Iraqi Boy Back at Children’s Hospital for More Surgery
March 28, 2008 7:00 amBefore he came to Pittsburgh two years ago, Abdul-Hakeem Khalaf didn’t like going to school. Now the Iraqi boy is first in his class.
Abdul-Hakeem, 10, was at Children’s Hospital of Pittsburgh on Thursday for more surgery to repair the scarred left side of his face, disfigured when coalition forces shelled his Fallujah home on April 9, 2004.
In 2006, No More Victims, a Los Angeles nonprofit, brought the boy and his father, Ismaeel Khalaf Hussein, to Pittsburgh for surgery to give him a prosthetic eye and to repair his mouth. Children’s Hospital doctors donated services and the Ray Tye Medical Aid Foundation, a Massachusetts nonprofit, helped cover medical costs. They returned to Iraq five months later.
“When we went back (to Iraq), he was definitely much happier, he felt better about how he looked,” said Hussein.
Abdul-Hakeem said his favorite subject is reading; he loves the lions at the Pittsburgh Zoo, SpongeBob SquarePants and Pittsburgh’s snow. As with his last visit to Pittsburgh, he let his shiny brown hair grow long.
“When I go back to Iraq, then I’ll get a haircut,” he said, grinning.

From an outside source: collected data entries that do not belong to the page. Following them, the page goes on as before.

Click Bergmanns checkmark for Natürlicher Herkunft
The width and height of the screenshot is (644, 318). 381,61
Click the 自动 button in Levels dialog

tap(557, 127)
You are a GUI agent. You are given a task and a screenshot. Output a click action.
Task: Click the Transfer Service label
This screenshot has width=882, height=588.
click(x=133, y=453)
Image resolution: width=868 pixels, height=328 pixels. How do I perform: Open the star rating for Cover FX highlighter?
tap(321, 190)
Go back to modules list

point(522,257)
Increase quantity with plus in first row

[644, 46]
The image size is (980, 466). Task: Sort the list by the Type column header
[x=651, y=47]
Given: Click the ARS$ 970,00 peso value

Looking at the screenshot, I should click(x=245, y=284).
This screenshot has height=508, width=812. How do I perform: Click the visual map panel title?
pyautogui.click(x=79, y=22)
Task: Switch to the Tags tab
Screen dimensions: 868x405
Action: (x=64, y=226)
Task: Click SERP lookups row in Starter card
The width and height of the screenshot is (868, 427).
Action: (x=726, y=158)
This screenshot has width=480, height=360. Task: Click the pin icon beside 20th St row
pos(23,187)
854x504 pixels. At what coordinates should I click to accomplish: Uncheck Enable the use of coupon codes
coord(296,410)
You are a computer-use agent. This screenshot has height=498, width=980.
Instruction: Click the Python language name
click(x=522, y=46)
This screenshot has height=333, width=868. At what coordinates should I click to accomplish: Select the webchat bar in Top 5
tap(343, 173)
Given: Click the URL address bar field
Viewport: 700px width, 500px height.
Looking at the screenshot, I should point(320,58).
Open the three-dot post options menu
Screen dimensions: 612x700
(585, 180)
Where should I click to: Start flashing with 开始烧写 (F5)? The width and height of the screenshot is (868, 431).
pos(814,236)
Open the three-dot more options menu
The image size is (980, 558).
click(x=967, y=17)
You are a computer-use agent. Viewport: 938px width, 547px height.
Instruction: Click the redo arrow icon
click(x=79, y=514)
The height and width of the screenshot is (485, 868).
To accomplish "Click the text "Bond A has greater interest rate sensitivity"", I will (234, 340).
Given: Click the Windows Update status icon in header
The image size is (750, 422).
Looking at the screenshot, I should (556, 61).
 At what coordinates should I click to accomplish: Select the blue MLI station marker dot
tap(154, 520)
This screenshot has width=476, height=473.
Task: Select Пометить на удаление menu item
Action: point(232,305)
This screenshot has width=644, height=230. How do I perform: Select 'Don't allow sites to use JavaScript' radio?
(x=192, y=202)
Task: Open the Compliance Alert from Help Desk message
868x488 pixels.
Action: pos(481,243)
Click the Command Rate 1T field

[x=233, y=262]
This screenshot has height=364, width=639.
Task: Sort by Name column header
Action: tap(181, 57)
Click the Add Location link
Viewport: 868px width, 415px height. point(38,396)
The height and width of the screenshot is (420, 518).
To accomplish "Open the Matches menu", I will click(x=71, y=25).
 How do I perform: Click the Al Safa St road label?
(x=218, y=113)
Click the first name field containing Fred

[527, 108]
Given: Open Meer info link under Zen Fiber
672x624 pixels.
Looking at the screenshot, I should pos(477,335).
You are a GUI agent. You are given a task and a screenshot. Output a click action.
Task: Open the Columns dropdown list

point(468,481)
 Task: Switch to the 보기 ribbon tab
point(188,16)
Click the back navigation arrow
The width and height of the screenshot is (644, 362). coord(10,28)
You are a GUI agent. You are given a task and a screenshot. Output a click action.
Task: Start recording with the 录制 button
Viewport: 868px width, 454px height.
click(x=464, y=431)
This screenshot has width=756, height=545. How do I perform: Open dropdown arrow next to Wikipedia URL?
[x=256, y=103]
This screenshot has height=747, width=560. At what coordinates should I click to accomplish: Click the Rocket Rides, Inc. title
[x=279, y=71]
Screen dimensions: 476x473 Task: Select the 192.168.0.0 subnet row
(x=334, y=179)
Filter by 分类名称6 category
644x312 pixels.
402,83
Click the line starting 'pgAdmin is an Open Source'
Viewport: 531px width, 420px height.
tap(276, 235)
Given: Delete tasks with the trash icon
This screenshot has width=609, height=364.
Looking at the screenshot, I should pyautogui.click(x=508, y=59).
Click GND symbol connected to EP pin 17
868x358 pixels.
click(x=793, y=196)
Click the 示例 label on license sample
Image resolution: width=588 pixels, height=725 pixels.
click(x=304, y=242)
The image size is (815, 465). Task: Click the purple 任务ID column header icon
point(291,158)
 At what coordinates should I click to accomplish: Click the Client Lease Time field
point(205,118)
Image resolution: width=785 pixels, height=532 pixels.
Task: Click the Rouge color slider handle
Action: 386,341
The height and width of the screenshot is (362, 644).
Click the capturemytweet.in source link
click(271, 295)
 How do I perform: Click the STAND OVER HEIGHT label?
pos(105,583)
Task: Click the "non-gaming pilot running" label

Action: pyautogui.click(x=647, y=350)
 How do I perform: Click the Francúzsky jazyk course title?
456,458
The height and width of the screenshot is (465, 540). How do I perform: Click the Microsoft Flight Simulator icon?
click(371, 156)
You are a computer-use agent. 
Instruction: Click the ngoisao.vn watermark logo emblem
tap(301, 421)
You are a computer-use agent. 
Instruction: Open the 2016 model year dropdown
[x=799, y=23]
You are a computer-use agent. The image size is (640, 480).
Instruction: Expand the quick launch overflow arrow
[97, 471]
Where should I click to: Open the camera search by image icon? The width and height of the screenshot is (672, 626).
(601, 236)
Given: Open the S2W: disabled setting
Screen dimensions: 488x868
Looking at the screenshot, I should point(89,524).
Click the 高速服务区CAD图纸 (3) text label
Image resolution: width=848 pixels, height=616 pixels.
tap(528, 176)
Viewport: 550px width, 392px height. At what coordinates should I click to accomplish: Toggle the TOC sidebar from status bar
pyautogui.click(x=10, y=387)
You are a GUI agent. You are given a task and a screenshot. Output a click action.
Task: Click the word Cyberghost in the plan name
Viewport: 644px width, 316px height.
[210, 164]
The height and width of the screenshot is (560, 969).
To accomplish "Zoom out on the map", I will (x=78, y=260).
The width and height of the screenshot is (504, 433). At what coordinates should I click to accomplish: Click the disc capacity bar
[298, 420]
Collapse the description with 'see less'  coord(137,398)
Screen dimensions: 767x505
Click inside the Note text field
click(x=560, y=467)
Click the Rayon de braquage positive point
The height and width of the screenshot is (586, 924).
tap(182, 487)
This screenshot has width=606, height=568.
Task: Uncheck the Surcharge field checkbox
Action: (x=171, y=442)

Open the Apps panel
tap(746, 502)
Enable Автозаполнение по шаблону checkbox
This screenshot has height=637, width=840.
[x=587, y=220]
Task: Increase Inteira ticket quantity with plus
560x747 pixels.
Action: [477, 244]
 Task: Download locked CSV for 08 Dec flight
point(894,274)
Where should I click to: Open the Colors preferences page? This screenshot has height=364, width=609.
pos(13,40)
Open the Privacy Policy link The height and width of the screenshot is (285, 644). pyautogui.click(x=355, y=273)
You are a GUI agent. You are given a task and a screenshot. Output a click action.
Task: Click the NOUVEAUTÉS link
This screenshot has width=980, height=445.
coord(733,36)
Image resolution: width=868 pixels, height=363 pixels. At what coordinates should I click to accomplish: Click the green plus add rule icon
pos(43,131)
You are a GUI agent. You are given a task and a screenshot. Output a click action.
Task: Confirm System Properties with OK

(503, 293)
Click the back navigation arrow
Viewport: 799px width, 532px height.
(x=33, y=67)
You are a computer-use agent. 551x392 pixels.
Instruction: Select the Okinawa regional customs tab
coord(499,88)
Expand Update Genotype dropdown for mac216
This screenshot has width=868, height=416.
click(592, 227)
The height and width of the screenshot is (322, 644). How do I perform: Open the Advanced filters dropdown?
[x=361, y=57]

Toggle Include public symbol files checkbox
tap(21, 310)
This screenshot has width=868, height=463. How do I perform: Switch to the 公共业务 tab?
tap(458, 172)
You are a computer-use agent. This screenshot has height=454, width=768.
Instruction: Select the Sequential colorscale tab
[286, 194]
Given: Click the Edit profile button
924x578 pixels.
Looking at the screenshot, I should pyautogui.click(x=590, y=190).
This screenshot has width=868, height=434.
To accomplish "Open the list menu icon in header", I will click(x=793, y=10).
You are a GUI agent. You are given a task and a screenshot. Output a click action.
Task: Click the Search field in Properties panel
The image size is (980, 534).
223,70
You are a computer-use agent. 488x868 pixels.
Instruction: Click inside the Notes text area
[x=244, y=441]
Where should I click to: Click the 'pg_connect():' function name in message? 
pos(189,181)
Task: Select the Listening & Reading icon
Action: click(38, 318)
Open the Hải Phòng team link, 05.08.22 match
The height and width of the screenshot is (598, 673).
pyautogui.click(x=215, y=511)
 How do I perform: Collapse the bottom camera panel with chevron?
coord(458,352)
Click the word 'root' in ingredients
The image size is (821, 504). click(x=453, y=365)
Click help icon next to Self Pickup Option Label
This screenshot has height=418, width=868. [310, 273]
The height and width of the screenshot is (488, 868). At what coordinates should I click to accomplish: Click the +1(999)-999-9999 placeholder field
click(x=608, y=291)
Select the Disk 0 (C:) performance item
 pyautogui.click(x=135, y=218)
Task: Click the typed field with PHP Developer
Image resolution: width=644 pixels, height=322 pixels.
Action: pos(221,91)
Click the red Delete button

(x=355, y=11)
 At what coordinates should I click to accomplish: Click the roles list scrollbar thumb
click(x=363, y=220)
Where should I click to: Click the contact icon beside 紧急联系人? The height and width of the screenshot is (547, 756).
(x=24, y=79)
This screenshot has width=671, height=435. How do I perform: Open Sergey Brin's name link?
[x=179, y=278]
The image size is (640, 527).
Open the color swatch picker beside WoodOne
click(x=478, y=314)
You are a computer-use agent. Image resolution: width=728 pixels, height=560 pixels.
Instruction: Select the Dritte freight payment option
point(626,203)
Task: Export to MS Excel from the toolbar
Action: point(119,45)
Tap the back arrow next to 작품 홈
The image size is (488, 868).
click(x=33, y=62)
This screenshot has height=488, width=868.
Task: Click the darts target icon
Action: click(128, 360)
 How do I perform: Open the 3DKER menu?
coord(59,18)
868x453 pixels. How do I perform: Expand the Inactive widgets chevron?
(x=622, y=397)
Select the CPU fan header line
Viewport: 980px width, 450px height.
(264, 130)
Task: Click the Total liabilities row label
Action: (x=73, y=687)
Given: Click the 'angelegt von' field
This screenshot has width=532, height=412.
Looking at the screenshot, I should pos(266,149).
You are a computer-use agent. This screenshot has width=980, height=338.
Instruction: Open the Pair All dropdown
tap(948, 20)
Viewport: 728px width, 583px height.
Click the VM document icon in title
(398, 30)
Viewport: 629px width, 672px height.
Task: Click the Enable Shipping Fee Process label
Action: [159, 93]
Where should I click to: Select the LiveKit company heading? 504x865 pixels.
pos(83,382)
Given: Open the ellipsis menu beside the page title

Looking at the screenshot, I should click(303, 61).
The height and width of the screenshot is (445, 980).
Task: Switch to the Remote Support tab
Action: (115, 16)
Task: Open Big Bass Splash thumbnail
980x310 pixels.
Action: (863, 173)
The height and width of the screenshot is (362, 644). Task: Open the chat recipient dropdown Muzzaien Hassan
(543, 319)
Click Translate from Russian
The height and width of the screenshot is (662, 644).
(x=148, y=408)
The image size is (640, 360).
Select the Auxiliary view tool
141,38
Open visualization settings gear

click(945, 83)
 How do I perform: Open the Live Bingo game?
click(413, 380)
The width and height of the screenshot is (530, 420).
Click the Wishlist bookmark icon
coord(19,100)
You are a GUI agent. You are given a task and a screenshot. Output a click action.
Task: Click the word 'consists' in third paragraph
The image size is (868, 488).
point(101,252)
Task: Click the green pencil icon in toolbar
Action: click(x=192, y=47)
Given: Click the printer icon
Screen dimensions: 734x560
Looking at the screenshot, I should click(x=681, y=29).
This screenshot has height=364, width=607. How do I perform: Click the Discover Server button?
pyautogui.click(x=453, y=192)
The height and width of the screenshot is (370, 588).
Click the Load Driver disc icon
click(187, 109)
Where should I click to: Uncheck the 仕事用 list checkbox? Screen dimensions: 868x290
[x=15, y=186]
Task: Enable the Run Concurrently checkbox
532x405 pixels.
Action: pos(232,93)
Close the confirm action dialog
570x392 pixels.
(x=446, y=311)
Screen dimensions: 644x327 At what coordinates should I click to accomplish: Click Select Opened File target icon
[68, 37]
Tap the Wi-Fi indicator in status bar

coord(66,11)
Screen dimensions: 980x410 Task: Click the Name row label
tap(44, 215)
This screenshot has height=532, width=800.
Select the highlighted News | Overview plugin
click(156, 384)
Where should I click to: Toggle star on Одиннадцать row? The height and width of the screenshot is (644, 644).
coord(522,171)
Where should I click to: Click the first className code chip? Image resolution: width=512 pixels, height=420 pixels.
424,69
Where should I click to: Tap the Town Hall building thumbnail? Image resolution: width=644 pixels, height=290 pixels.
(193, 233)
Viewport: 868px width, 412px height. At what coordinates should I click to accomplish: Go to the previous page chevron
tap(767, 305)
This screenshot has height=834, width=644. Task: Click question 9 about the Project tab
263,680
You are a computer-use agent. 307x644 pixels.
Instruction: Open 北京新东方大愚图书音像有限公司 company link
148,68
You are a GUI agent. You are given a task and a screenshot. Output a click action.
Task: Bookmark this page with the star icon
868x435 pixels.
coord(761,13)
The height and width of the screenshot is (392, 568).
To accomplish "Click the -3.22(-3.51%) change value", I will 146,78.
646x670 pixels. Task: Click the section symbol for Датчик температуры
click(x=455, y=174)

The boy and his father returned to Pittsburgh in December. A balloon was inserted beneath the skin on his cheek and slowly inflated over the past several months to prompt good skin to grow. The pair stayed at the Ronald McDonald House in Shadyside.
Yesterday, Dr. Fred Deleyiannis, a plastic surgeon at Children’s, removed the balloon and about 90 percent of a skin graft that encircled the left side of Abdul-Hakeem’s mouth. He then pulled the new skin over the void in a two-hour operation.
“It went great,” Deleyiannis said. “We were able to remove about 90 to 95 percent of the skin graft.”
Abdul-Hakeem will heal for a few weeks and, if there are no complications, he’ll return to Iraq within a month. No more surgeries are planned.
In the past year, life in Fallujah has gotten easier, Hussein said. There is less violence, so he sees fewer American soldiers.
But they still have intermittent water, and electricity is only available for two hours a day. Though he is retired, Hussein works odd jobs, such as driving a taxi, to make extra money to fuel a generator. He is trying to find a way to get his wife, who was injured, to another country for surgery.
Earlier this week, the family received happy news: Hussein’s daughter-in-law is pregnant, and he would soon be a grandfather for the first time. That will make Abdul-Hakeem an uncle.
The boy, who just turned 10 on March 2, said he is still adjusting to being a pre-teen.
“I think I’m too young to be an uncle,” he said.